Prime Minister Theresa May’s proposed EU Withdrawal Agreement was published on Wednesday night following the announcement that the Cabinet had approved the draft.
The 585 page long agreement has led to seven resignations, including Brexit Secretary Dominic Raab and Work and Pensions Secretary Esther McVey.
So what is in this deal to cause it? And what does it mean for the future of the UK? Here are the key points.
A transition (or implementation) period is due to begin when the UK leaves the European Union on March 29, 2019. It would last 21 months and during which the UK would continue to follow the rules of the European Union. That includes remaining within the single market and under the jurisdiction of the European Court of Justice until December 2020.
The transition period would also be extendable, if both the EU and UK decide they need more time.

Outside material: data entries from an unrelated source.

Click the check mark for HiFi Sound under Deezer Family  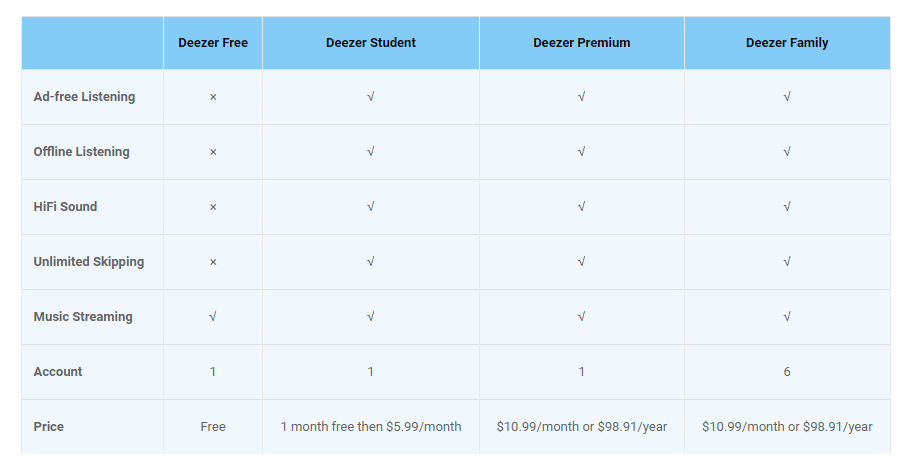(x=787, y=206)
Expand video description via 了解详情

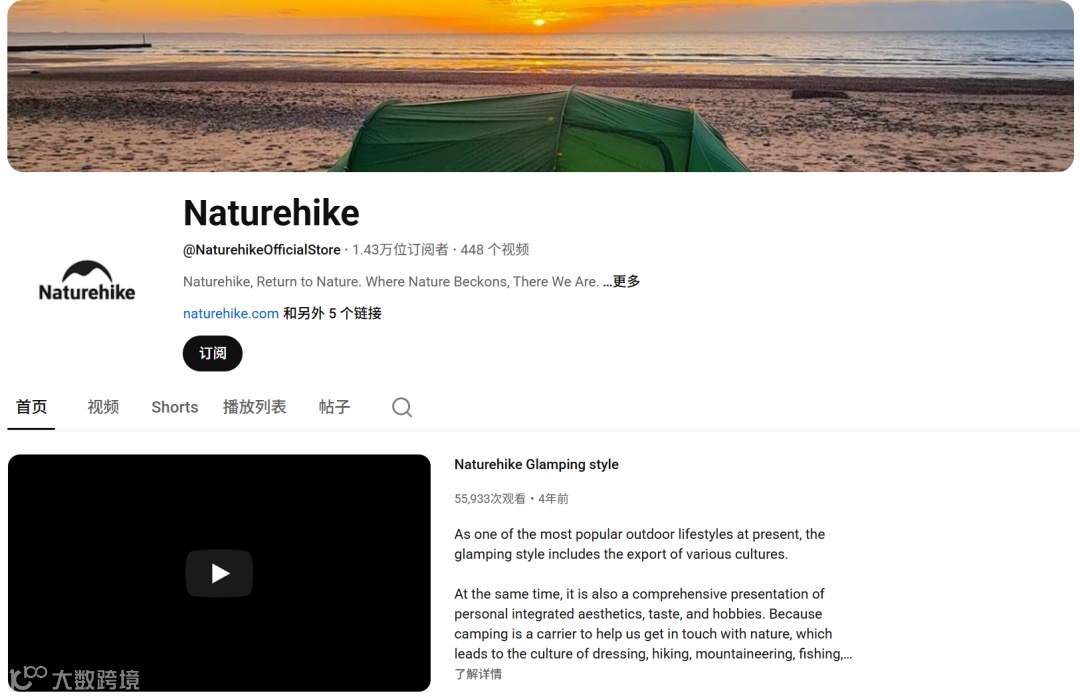[x=478, y=674]
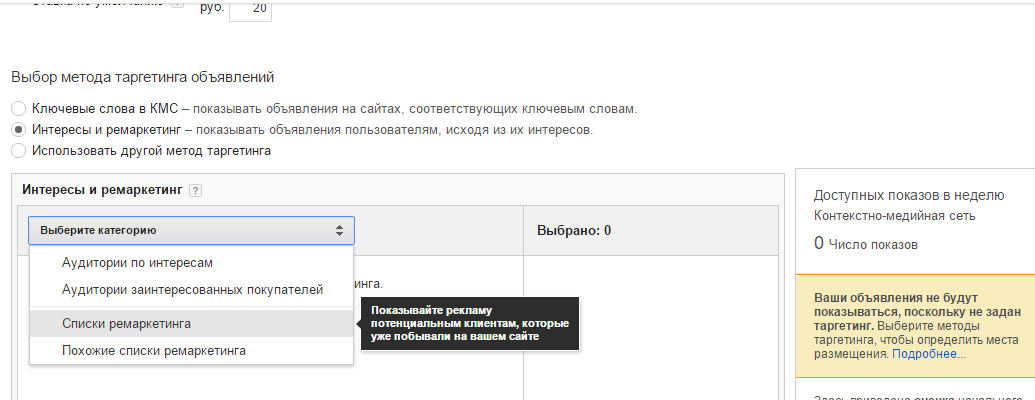Click the up-down arrows on category selector
1035x400 pixels.
pos(339,230)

The document does not specify how long the transition could be extended for. The date has been left blank, with the document simply saying that the Joint Committee may take a decision "extending the transition period up to [31 December 20XX]."
The Divorce Bill
The UK agrees to cover contributions to staff pensions and commitments to EU programmes for the period up until 2020.
The bill has previously been estimated to be costing the UK £39 billion.
The “backstop” would be implemented only if there was no long term trade agreement and no extension of the transition period.
If the backstop is needed, it will be in the form of a UK-wide customs union on a temporary basis. The draft agreement describes this as a "single customs territory".
However, under the agreement Northern Ireland would be closer aligned to the EU than the rest of the UK.
Freedom of movement will stop at the end of the transition period, but no other immigration rules were included in the agreement. This allows the UK to decide its own rules once the transition period is over.
The existing rights of EU citizens living in the UK have already been guaranteed and the same applies for Britons living in the EU.
Fishing is the only industry to be excluded from this possible customs arrangement.
The proposal simply states that "the Union and the United Kingdom shall use their best endeavours to conclude and ratify" an agreement "on access to waters and fishing opportunities".
Leaving the arrangement
Like the backstop, how to leave this temporary measure was one of the last issues to be agreed in the negotiations.
Under Mrs May’s agreement the UK would not have the unilateral power to bring the backstop to an end. The backstop would only end if "the Union and the United Kingdom decide jointly" that it is no longer necessary.